One frustration I have with Dungeons & Dragons is that, past a certain point, all play is basically the same. You find a “dungeon” of some kind, you seek the treasure, you maybe slay a “dragon” of one kind or another. This is awesome. But is it inexhaustibly awesome?
It bugs me a little when grognards complain about how D&D 3e and 4e is nothing more than a video game, as if D&D was somehow more substantive in the past. That certainly isn’t true of OD&D or the B/X stuff, which are unabashedly mixtures of wargaming and board games (not to mention the video games of the day), with only the very lightest of “role-playing” grafted on. While 4e defines your “role” as Poorly differentiated guy with Kung-Fu style #5, 0e defines your role as Poorly differentiated Schmuck #3 lost in a subterranean death-trap. At most, your character is a collection of a dozen integers, a lust for gold, and (if you’re one of those namby-pamby actor types) an outrageous accent. It’s always been this way.
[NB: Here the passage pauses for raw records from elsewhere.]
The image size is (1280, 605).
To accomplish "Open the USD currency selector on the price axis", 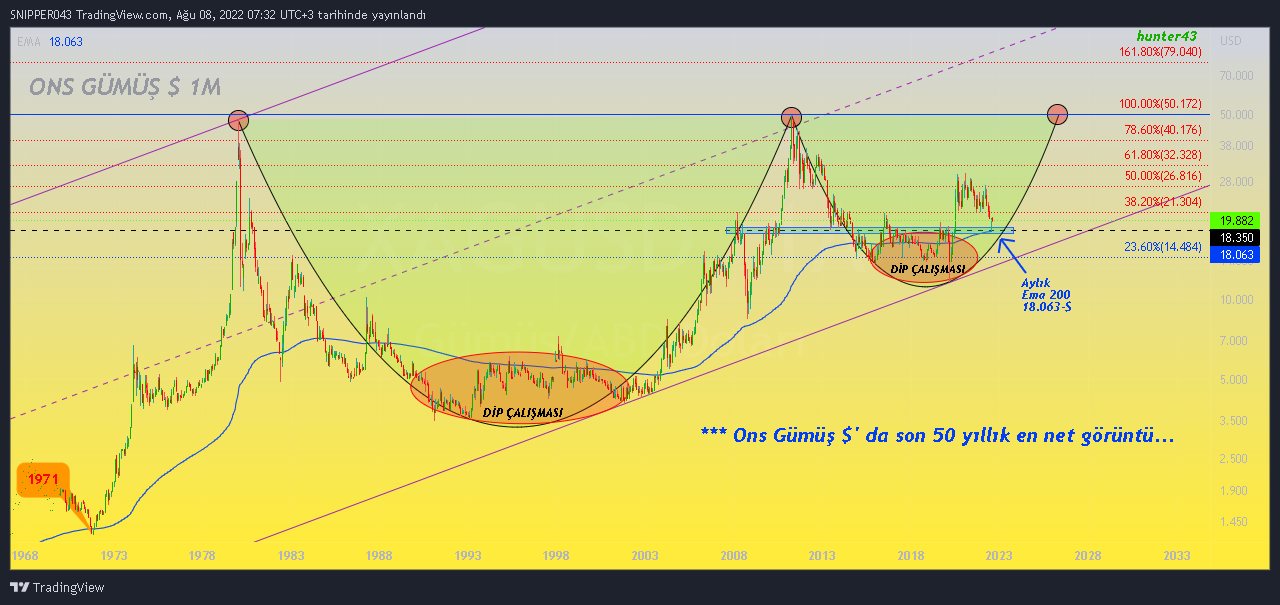I will (1230, 41).
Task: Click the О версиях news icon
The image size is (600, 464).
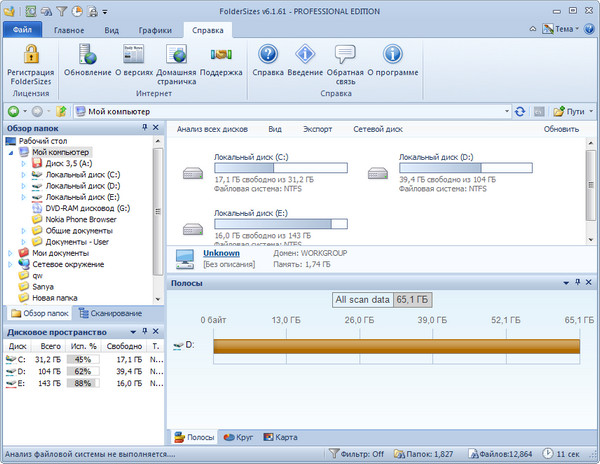Action: 133,55
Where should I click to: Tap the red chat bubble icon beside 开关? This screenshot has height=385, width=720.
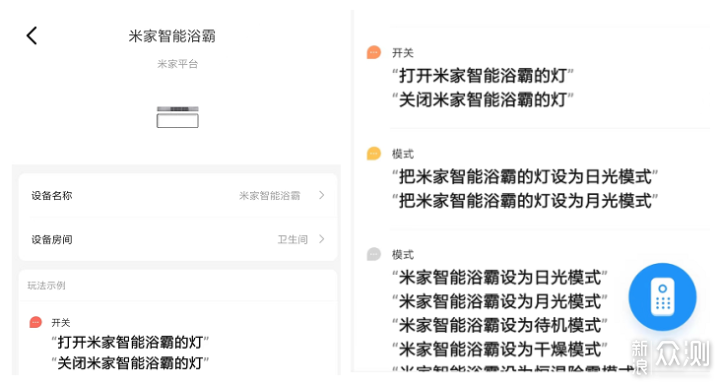click(x=35, y=323)
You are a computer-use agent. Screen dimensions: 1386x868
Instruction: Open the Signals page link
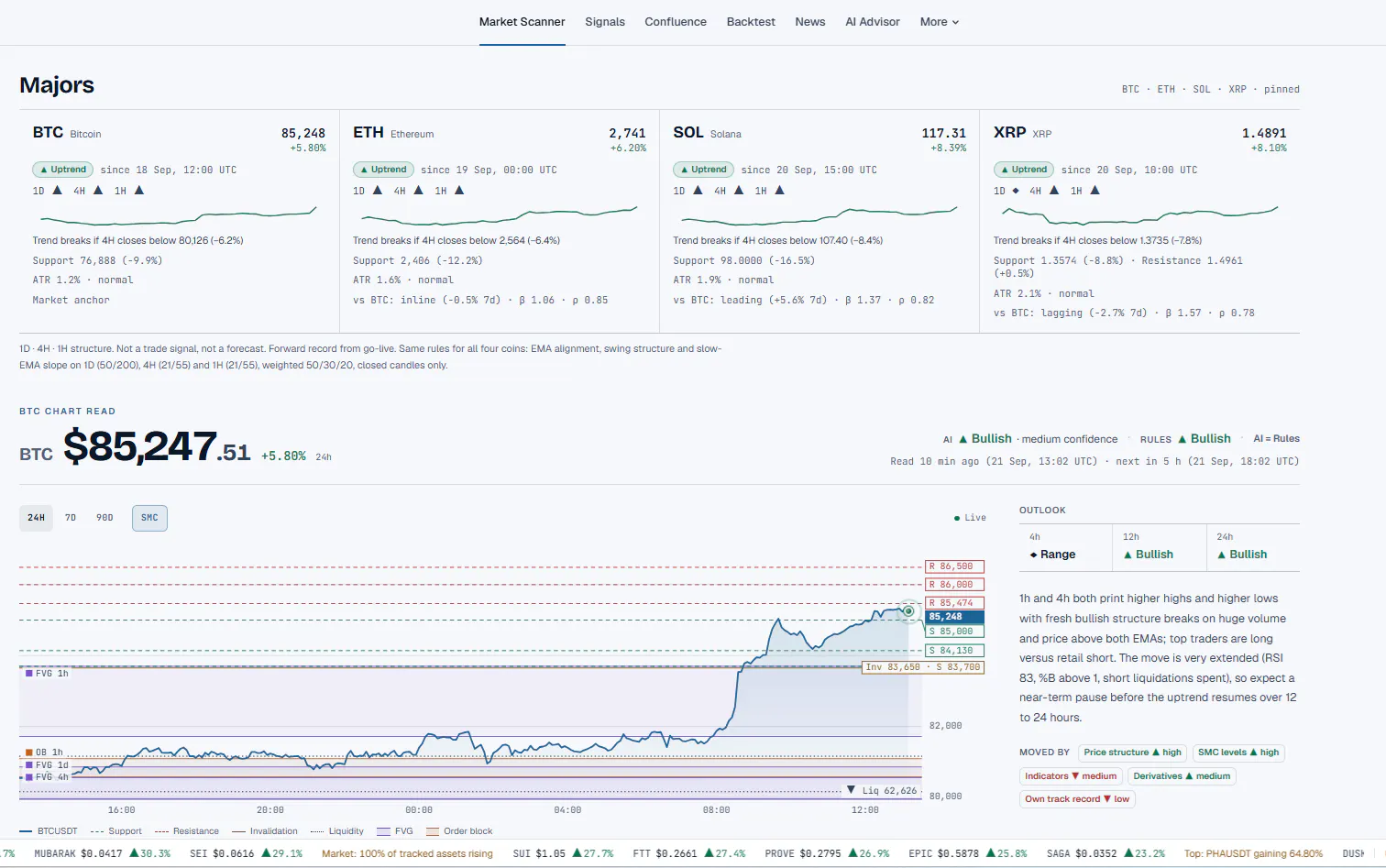[x=605, y=22]

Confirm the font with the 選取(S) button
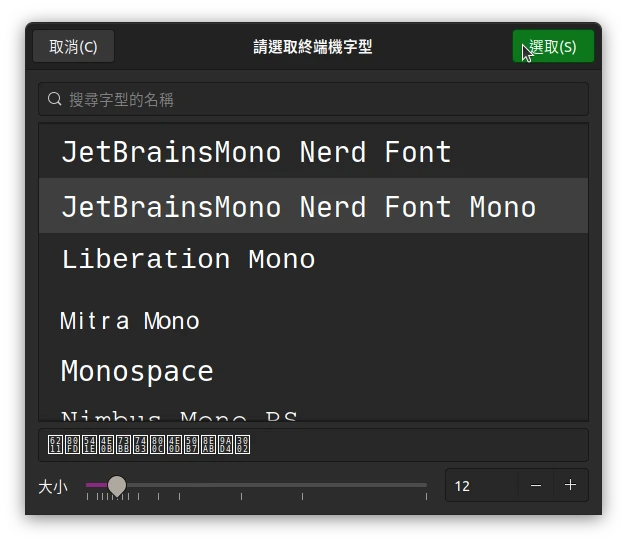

In addition, the game really doesn’t handle stakes much higher than loss of Hit Points very well: in fact, not at all. So, maybe the Princess falls in love with your Savage Barbarian Bandit, maybe not; but the question is either to be resolved by GM Fiat or a simple dice roll, and in any event the real story is about how many wandering monsters you’ll encounter while stumped by a puzzle in the catacombs. The story’s not about you: there’s no story at all. Like life, Dungeons & Dragons is what happens while you’re making other plans.
All of this taken together, it strikes me as absurd that “campaign play” is the idealized mode of Dungeons & Dragons. When every session is, broadly speaking, like every other session; when every character is, broadly speaking, like every other character; when the only tension is whether you’ll have to create a new and almost interchangeable character at a lower “experience level,” that is, to see whether the time you’ve invested thus far has been wasted or not . . . It’s almost like some kind of Dadaist prank: a story with no plot and no characters, only a setting that appears to change. It’s the exact opposite of fantasy literature.
Don’t get me wrong: the game is very fun, and I enjoy playing. But I’m not sure I enjoy it an infinite amount, and I think the idea of prolonged campaigning – more than about 5-10 sessions or so – is some weird parasite that grafted itself onto the wonderfully designed board game elements of D&D and eventually devoured the entire thing.
What would a D&D “campaign” look like that was designed to play itself out in 5 sessions instead of 30? Instead of a mega-dungeon, which everyone on the Internet has been obsessing over as the sine qua non of a successful D&D game: a micro-dungeon. And cram all the crazy action you’d expect to see in a 30-session build-up into a very cleverly designed world?